RECORDS FOR PROCESSING below:

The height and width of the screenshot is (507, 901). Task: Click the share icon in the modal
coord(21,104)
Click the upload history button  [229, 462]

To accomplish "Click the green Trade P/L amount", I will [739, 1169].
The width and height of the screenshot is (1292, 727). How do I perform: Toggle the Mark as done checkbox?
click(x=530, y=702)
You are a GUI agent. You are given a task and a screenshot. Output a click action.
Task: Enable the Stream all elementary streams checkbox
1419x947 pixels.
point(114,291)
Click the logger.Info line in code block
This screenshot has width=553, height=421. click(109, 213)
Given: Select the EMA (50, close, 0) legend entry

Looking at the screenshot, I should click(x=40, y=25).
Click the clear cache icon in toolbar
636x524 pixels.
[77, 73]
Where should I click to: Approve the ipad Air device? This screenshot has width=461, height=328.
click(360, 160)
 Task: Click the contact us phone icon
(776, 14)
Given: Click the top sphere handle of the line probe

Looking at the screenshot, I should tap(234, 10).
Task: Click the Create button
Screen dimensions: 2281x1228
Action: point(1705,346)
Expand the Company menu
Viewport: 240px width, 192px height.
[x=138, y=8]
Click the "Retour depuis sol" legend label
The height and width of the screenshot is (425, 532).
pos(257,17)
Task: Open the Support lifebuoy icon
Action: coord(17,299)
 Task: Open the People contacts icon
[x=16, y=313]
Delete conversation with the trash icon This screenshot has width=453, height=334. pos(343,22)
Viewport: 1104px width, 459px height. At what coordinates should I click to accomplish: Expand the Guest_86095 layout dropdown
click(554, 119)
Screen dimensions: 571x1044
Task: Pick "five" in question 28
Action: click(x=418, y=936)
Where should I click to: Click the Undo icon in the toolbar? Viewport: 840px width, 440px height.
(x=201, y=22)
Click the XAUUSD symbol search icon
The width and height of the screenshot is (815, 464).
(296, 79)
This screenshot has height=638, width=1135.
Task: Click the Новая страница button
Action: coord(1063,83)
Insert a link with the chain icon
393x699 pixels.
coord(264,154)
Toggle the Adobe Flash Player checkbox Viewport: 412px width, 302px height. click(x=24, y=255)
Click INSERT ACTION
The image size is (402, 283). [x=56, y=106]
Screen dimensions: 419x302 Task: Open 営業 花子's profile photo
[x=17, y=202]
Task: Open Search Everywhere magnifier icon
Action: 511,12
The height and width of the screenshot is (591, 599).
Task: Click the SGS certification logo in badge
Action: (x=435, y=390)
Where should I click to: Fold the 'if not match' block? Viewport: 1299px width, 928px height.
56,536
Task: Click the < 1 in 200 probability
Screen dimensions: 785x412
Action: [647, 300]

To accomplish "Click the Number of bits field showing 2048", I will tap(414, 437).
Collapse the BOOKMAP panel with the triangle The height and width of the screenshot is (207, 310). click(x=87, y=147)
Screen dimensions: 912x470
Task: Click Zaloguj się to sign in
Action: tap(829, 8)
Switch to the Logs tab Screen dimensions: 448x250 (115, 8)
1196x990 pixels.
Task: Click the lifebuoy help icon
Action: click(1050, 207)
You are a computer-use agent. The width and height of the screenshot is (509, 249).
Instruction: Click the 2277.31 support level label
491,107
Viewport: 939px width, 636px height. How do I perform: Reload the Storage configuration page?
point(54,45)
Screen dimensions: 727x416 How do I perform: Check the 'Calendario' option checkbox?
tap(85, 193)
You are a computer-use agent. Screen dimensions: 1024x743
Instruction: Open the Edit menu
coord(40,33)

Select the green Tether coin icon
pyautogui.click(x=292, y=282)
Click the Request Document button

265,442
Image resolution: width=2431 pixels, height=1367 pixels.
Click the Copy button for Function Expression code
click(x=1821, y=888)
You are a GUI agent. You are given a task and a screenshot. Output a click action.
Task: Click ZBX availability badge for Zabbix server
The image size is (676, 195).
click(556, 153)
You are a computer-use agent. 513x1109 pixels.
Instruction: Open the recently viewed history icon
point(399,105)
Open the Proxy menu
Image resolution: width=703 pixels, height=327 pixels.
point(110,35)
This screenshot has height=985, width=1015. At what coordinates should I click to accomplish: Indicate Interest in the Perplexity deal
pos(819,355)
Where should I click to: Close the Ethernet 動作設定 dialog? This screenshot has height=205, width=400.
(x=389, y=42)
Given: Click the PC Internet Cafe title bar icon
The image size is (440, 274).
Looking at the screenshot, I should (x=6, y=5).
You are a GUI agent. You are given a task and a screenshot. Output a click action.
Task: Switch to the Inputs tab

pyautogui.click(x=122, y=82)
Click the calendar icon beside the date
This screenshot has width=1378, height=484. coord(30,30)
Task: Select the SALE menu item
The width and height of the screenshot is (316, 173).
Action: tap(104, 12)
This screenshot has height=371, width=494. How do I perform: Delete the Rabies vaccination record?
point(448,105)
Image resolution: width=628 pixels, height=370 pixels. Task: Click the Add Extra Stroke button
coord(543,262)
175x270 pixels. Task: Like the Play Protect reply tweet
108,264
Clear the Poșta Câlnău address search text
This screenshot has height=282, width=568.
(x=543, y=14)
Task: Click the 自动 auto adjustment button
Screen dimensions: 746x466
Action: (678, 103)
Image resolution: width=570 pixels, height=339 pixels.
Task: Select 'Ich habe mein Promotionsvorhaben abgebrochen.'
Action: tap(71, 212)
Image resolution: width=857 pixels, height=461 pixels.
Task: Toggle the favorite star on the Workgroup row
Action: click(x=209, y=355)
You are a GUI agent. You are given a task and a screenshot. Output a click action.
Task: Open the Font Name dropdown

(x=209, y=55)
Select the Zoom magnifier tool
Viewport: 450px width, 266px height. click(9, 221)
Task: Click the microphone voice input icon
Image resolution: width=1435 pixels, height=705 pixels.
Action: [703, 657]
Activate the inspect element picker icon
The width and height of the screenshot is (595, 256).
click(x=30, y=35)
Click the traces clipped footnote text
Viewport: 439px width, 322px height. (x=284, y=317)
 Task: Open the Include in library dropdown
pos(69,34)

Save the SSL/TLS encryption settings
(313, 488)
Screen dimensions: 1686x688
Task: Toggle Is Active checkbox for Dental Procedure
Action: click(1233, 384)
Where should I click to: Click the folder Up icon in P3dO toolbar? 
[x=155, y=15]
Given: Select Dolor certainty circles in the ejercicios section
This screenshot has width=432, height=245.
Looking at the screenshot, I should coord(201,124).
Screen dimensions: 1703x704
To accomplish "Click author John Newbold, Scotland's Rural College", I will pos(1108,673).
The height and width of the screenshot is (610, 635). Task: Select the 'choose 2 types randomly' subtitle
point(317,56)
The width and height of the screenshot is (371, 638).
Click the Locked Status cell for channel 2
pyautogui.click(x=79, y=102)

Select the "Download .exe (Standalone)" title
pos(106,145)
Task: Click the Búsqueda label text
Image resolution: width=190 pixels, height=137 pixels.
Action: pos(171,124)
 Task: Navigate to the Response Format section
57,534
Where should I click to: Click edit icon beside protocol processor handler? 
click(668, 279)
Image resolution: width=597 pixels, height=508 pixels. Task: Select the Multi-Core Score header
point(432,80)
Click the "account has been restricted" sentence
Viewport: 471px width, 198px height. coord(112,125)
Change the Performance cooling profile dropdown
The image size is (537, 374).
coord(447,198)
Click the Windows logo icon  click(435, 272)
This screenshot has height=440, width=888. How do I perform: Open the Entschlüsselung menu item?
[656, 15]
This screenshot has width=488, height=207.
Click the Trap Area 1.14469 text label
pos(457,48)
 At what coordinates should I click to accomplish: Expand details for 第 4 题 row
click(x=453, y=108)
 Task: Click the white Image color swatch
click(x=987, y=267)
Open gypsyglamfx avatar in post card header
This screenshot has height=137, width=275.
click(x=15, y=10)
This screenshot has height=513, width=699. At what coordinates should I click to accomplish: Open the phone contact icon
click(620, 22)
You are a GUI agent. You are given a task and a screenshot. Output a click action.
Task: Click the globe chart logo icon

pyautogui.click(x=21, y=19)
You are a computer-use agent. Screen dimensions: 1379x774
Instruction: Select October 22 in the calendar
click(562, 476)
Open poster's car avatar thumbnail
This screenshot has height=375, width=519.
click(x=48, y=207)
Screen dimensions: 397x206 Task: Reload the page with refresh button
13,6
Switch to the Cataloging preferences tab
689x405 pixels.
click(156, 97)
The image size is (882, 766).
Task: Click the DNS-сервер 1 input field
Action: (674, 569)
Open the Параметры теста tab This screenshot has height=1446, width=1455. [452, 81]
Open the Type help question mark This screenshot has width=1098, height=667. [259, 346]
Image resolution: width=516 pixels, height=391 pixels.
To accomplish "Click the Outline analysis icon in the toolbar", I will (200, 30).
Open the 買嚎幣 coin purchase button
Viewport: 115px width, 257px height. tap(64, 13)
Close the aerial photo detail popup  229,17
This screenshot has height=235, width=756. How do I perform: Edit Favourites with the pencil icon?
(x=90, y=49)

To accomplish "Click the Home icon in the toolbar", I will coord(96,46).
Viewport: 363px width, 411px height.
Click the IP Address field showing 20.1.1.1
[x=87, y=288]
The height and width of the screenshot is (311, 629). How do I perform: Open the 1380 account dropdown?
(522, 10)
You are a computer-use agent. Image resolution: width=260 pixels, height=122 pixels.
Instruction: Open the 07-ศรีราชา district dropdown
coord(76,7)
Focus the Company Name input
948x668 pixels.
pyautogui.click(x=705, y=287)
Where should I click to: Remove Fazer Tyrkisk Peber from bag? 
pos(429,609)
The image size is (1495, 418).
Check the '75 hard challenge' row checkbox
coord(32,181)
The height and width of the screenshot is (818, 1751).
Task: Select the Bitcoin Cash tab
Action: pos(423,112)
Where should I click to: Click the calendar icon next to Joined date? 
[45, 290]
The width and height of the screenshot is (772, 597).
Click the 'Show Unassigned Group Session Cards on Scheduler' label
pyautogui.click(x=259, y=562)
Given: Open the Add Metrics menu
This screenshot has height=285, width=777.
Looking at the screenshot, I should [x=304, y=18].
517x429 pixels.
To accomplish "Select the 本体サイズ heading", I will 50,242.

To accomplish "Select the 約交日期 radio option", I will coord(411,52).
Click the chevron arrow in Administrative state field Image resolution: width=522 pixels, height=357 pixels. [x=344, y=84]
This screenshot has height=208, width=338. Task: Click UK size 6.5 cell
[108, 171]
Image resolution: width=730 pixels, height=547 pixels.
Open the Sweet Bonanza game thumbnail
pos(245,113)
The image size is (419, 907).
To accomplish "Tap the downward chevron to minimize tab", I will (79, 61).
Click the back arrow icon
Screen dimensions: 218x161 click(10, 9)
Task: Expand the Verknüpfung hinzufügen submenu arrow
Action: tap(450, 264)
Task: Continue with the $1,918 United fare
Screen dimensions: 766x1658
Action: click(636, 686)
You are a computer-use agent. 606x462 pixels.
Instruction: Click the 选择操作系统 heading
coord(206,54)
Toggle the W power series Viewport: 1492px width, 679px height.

End of RECORDS FOR PROCESSING.

PROBLEM TO WORK ON -> Answer with one number, namely the count of lines in the entries that include the word "computer".

TASK OUTPUT -> 6